В начале семейной жизни с Эммой Бовари «был здоров, чувствовал себя хорошо» (с. 71). Его внешний вид изменяется к худшему только с переездом в Ионвиль — по мере того, как его дела и репутация ухудшаются, да и то большей частью в восприятии влюбленной в Леона Эммы: «Вдруг она отвернулась; пред нею стоял Шарль в шапке, надвинутой на лоб, с отвисшими губами, что придавало лицу его глупое выражение. Даже его спина имела раздражающий вид» (с. 119). Дымов тоже смотрится неважно только на фоне окружения его жены: «...среди этой компании Дымов казался чужим, лишним и маленьким, хотя был высок ростом и широк в плечах. Казалось, что на нем чужой фрак и что у него приказчицкая бородка. Впрочем, если бы он был писателем или художником, то сказали бы, что своей бородкой он напоминает Зола» (с. 8; 8).
Как и Бовари, Дымов познакомился со своей будущей женой во время болезни ее отца. Оба много работают: если Бовари «возвращался домой поздно, часов в десять, иногда в полночь» (с. 49), то Дымов, по словам Коростелева, «работал, как вол, день и ночь <...> должен был искать себе практику и по ночам заниматься переводами...» (с. 8; 30). При этом оба героя проявляют к своим женам чуткость и даже самоотвержение. Так, Бовари, зная, как Эмма «любит кататься в экипаже, купил по случаю старый кабриолет, который, при помощи новых фонарей и новой кожи, стал походить на тильбюри» (с. 39). Ради Эммы он переезжает из Тоста, где дела у него шли хорошо, предлагает сшить ей амазонку и покупает для нее лошадь, чтобы она могла ездить на ней в компании с Родольфом.
++++++++++++++++++++
■ РАБОТА С МАТЕРИАЛОМ
1: Перечислите все ссылки на страницы, которые стоят в скобках в тексте о Бовари и Дымове.
2: Согласуются ли с текстом о Бовари и Дымове следующие утверждения? Ответьте «да» или «нет» и приведите решающие слова текста.
(а) Дымов познакомился со своей будущей женой во время болезни её отца.
(б) Бовари возвращался домой не позднее восьми часов вечера.
(в) Ради Эммы Бовари купил новый кабриолет.
3: Выведите без изменений фрагмент текста о Бовари и Дымове, начиная со слов «Как и Бовари, Дымов» и заканчивая словами «компании с Родольфом.».
++++++++++++++++++++
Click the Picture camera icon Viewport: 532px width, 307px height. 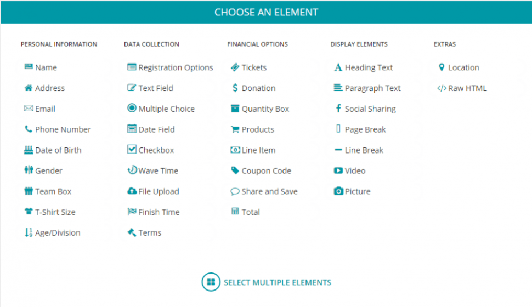pyautogui.click(x=338, y=191)
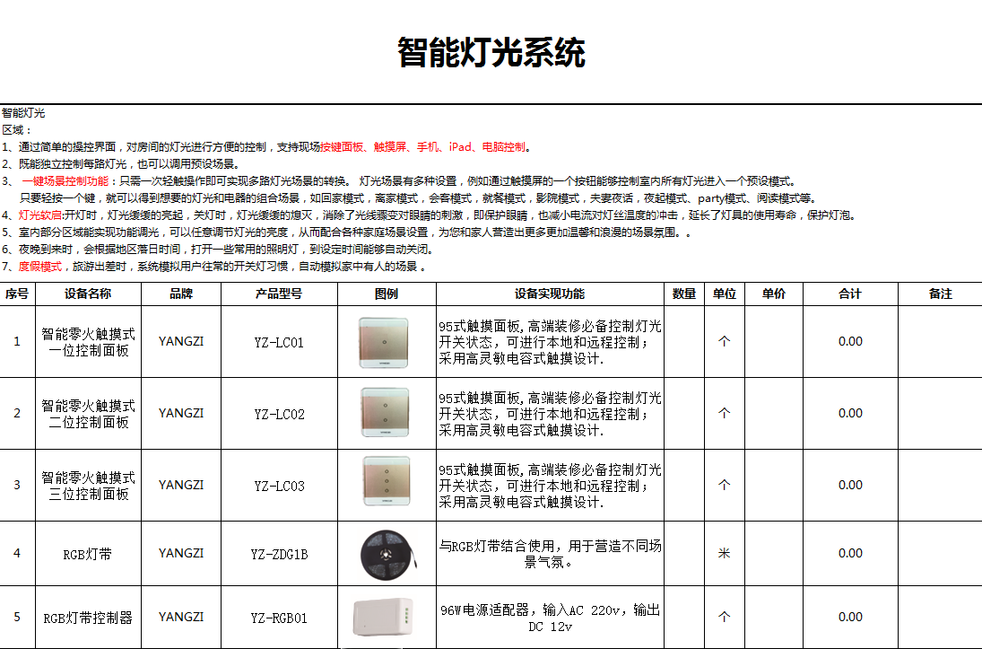Viewport: 982px width, 649px height.
Task: Click the 设备名称 column header
Action: click(x=88, y=294)
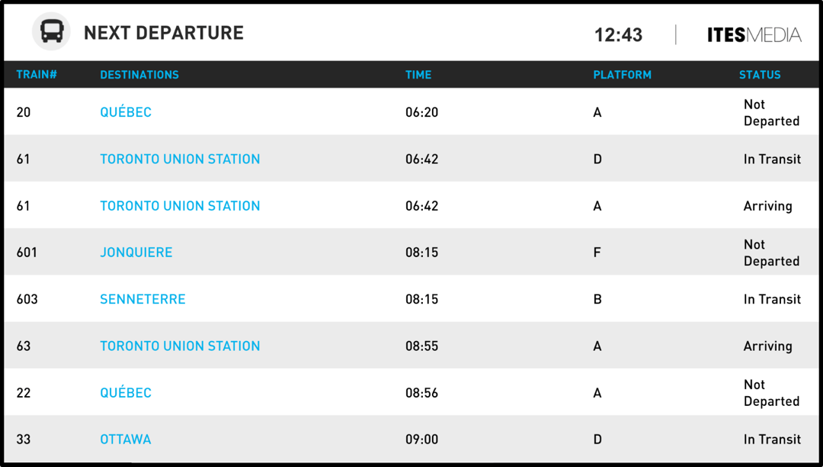This screenshot has height=467, width=823.
Task: Click the 09:00 departure time
Action: 422,440
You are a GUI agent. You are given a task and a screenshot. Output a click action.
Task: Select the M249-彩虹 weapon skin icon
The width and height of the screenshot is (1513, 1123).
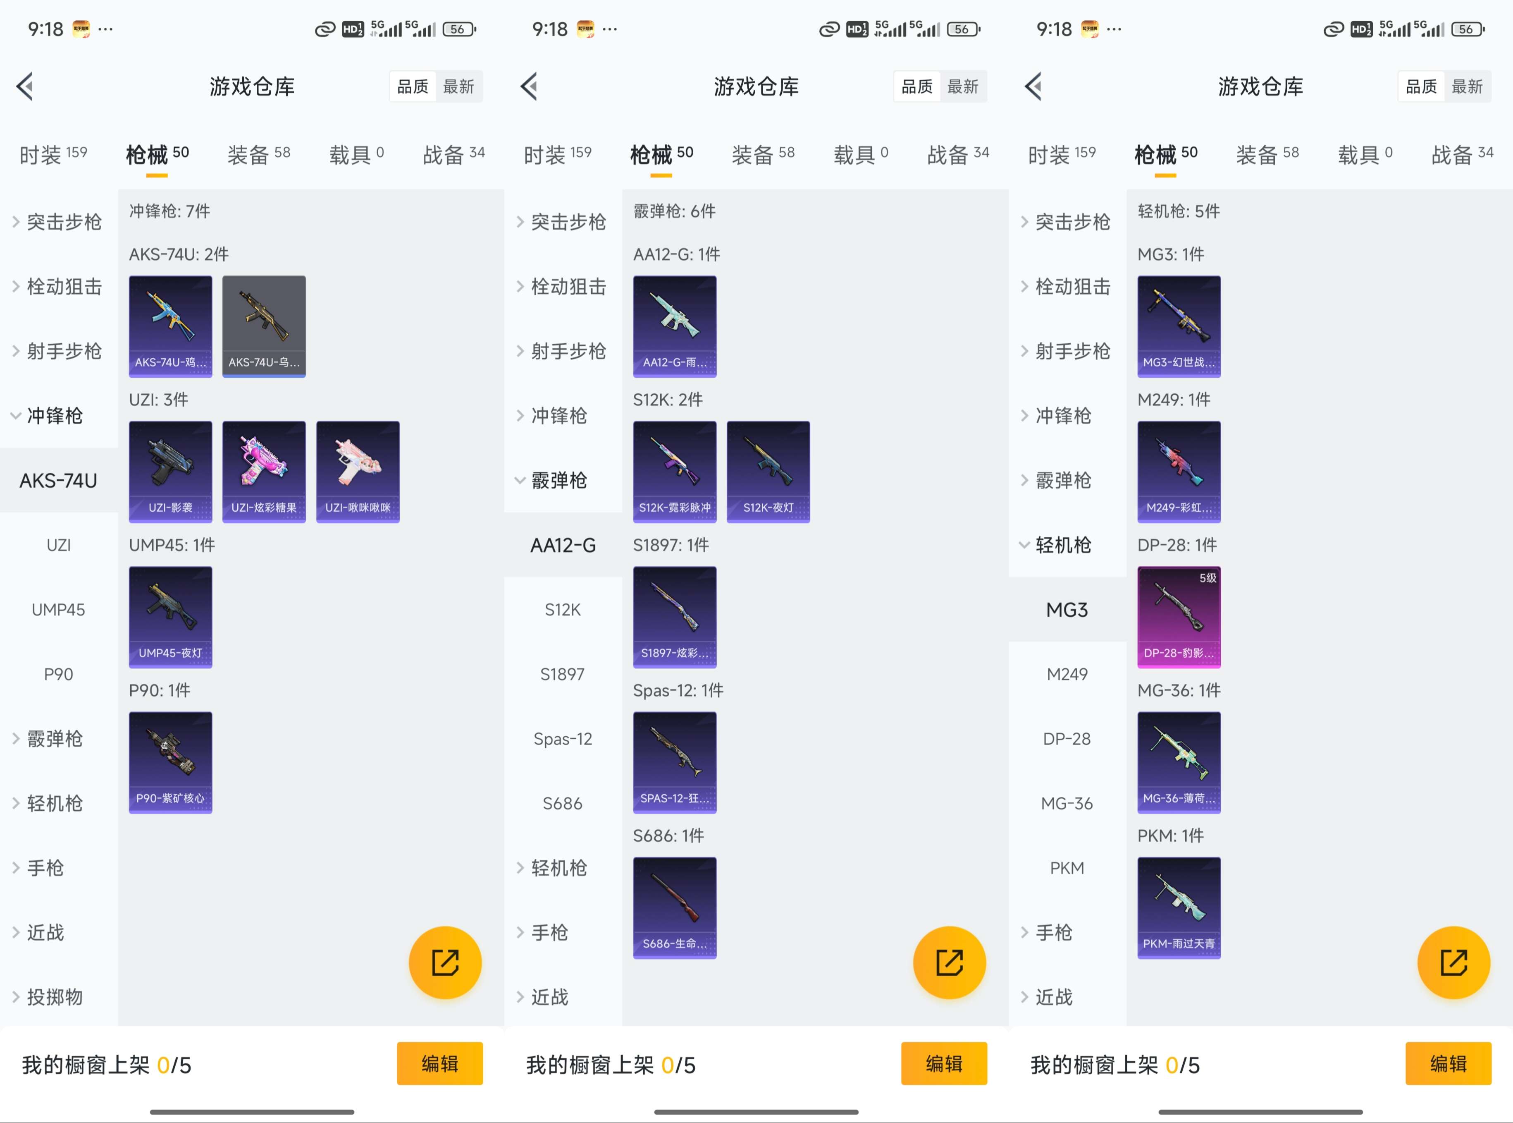tap(1179, 472)
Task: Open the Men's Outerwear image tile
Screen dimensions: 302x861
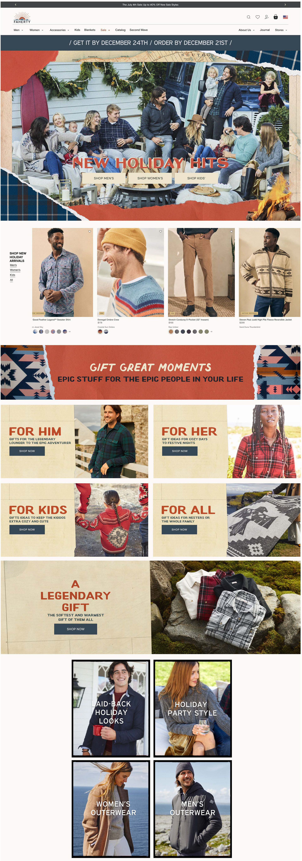Action: [x=193, y=809]
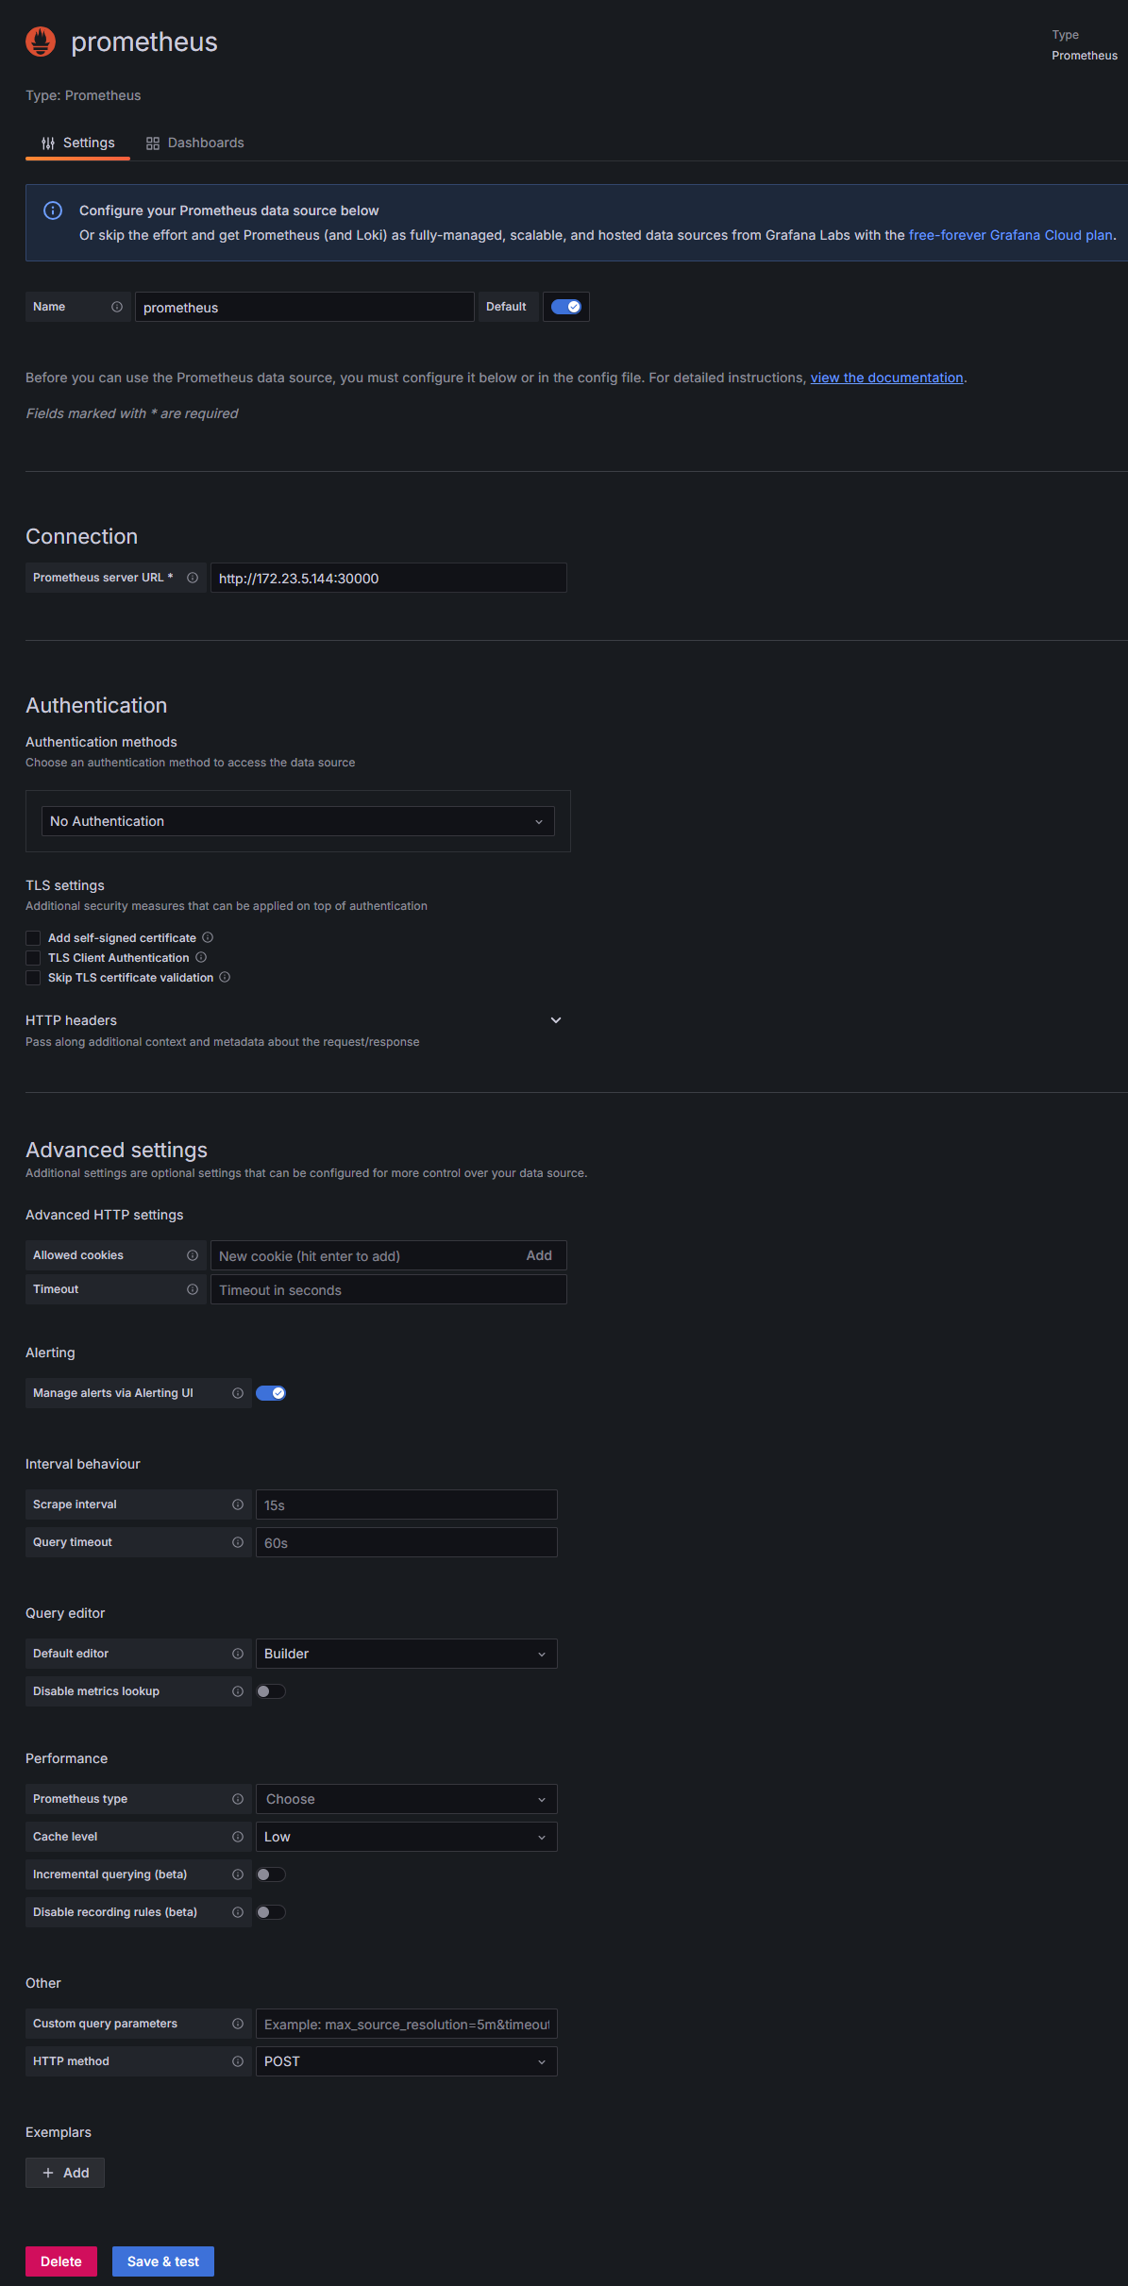Enable Incremental querying (beta) toggle
The image size is (1128, 2286).
pyautogui.click(x=271, y=1874)
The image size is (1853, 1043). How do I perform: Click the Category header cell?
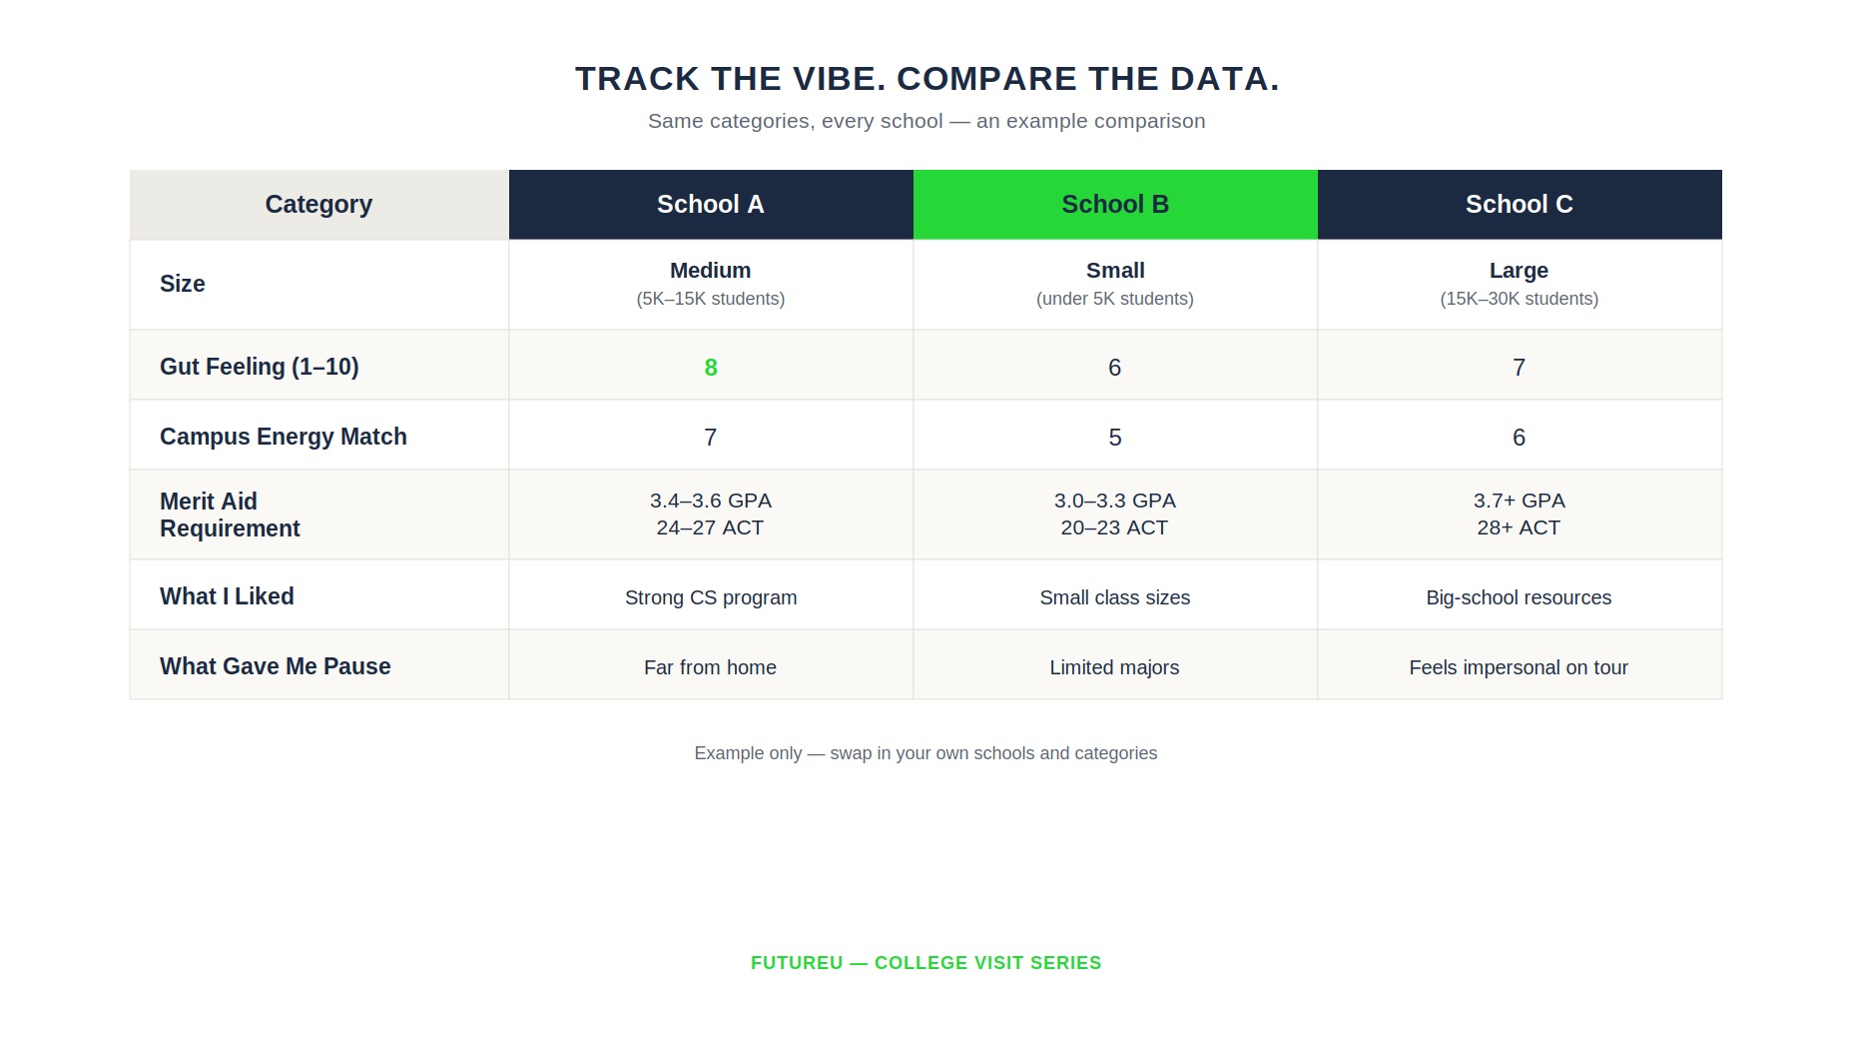pyautogui.click(x=319, y=205)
++++++++++++++++++++
■ ОТВЕТЫ К ЗАДАНИЯМ
1: с. 71; с. 119; с. 8; 8; с. 49; с. 8; 30; с. 39

2:
(а) Да: «Как и Бовари, Дымов познакомился со своей будущей женой во время болезни ее отца».
(б) Нет: «возвращался домой поздно, часов в десять, иногда в полночь».
(в) Нет: «купил по случаю старый кабриолет».

3:
Как и Бовари, Дымов познакомился со своей будущей женой во время болезни ее отца. Оба много работают: если Бовари «возвращался домой поздно, часов в десять, иногда в полночь» (с. 49), то Дымов, по словам Коростелева, «работал, как вол, день и ночь <...> должен был искать себе практику и по ночам заниматься переводами...» (с. 8; 30). При этом оба героя проявляют к своим женам чуткость и даже самоотвержение. Так, Бовари, зная, как Эмма «любит кататься в экипаже, купил по случаю старый кабриолет, который, при помощи новых фонарей и новой кожи, стал походить на тильбюри» (с. 39). Ради Эммы он переезжает из Тоста, где дела у него шли хорошо, предлагает сшить ей амазонку и покупает для нее лошадь, чтобы она могла ездить на ней в компании с Родольфом.